The Phillips auction house in New York, which recently appointed Vanessa Hallett, its worldwide head of photographs, to deputy chairman, Americas, has landed its most valuable photography collection consignment in its history: around 470 photographs, estimated at $10m, from the collection of the photography and arts education non-profit, the Joy of Giving Something foundation (JGS).
The material comes from American financier Howard Stein, who began collecting photographs in the 1980s and eventually amassed one of the world’s largest private collections in the medium; he endowed his non-profit, JGS, with more than 10,000 exemplars from the 1840s to the 21st century. A two-part sale of 175 photographs from the foundation set a record of $21.3m with premium (est. $13-20m) at Sotheby's New York in December 2014. Phillips is the only house to offer photographs from the collection this season, a spokeswoman confirms.

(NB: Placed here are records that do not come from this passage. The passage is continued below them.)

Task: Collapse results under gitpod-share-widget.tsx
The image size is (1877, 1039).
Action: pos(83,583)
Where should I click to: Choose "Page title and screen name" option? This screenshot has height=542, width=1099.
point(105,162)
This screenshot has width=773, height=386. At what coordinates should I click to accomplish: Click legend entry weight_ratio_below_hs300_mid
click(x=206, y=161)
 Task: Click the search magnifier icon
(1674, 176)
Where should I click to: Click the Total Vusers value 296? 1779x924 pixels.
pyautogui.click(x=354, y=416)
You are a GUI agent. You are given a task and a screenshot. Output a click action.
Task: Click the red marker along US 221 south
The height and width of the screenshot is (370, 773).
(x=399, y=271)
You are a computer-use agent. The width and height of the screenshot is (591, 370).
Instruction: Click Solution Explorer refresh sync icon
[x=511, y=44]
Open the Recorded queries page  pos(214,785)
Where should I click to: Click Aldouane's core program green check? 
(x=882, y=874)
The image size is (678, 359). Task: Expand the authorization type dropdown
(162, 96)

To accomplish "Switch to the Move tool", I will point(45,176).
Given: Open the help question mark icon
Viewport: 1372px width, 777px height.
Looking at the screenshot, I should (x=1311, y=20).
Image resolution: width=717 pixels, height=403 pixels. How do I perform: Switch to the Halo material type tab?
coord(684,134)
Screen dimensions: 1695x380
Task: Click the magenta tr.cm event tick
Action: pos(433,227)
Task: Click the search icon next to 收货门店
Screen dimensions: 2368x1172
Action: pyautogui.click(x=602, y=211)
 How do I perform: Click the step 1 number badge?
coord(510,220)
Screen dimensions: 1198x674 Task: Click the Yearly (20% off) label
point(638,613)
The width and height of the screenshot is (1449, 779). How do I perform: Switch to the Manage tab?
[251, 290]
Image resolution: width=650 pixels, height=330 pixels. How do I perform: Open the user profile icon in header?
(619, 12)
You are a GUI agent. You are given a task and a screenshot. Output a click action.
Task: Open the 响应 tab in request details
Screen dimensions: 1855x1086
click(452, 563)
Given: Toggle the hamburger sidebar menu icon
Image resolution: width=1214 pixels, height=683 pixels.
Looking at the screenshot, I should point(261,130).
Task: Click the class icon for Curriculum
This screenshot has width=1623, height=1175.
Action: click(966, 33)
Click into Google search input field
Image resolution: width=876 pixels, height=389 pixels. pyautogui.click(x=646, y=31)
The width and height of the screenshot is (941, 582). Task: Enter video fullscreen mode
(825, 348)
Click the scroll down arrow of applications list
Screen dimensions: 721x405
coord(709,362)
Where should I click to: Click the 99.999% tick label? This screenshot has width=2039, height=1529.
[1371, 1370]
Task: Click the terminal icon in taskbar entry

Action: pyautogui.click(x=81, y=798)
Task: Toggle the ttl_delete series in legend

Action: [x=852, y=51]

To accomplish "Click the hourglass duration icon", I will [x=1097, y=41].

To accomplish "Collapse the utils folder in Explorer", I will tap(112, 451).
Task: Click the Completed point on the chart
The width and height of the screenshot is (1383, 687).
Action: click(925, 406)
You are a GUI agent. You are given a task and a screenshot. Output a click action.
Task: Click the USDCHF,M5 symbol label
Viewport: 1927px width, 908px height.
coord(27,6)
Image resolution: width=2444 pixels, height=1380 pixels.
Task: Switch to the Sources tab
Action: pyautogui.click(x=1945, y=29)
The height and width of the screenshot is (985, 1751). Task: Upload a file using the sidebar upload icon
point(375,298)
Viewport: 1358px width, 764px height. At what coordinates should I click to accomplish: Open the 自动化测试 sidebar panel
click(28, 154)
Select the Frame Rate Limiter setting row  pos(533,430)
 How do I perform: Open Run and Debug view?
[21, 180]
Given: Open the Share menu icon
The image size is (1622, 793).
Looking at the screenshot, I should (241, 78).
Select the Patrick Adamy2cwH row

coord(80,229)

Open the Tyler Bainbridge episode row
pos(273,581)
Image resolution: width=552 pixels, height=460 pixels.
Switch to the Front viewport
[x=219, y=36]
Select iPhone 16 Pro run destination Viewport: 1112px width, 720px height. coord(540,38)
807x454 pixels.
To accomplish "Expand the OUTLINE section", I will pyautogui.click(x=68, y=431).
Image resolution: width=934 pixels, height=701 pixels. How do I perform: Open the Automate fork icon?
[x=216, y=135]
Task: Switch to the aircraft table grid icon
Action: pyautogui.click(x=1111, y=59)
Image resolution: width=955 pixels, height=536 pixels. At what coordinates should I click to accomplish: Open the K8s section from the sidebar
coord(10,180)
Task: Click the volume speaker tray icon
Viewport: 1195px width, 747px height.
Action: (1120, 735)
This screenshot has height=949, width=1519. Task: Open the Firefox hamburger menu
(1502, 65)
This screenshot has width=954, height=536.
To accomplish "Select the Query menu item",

Phillips plans to sell the JGS works this year in a series of three auctions—an evening auction scheduled for 3 April and two day auctions scheduled for 4 April and 3 October—under the banner The Odyssey of Collecting: Property from Joy of Giving Something Foundation. Highlights include the László Moholy-Nagy diptych Goerz (Positive and Negative) (1925; est. $150,000-$250,000), Imogen Cunningham’s Magnolia blossom (1925; est. $180,000-$220,000) and Alfred Stieglitz’s The Terminal, New York (1893; est. $120,000-$180,000), as well as 19th-century albumen prints by the American photographer Carleton Watkins and a Eugène Atget photograph once owned by the Dadaist artist Tristan Tzara.
Two sets of collection highlights will go on tour around mid-February—one set will travel to Paris and London, while the other will head west to San Francisco and Los Angeles. Exact dates and venues have yet to be confirmed. The highlights will be re-united in a show at Phillips in New York, from 27 March to 3 April, just before the first auction.